▶ **About this exercise**:
The required output is the line that contains "Where should I" through the last line of the data, retyped verbatim and with nothing added.

[Extracted data entries]
+---+

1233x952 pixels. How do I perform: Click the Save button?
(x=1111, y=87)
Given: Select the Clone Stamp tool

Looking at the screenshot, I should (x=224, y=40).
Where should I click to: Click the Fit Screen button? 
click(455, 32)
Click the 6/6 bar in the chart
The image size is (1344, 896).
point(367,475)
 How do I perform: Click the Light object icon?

+---+

▶ **Answer box**:
Where should I click to: Click the Fit Screen button? 
click(455, 32)
Click the 6/6 bar in the chart
The image size is (1344, 896).
point(367,475)
 How do I perform: Click the Light object icon?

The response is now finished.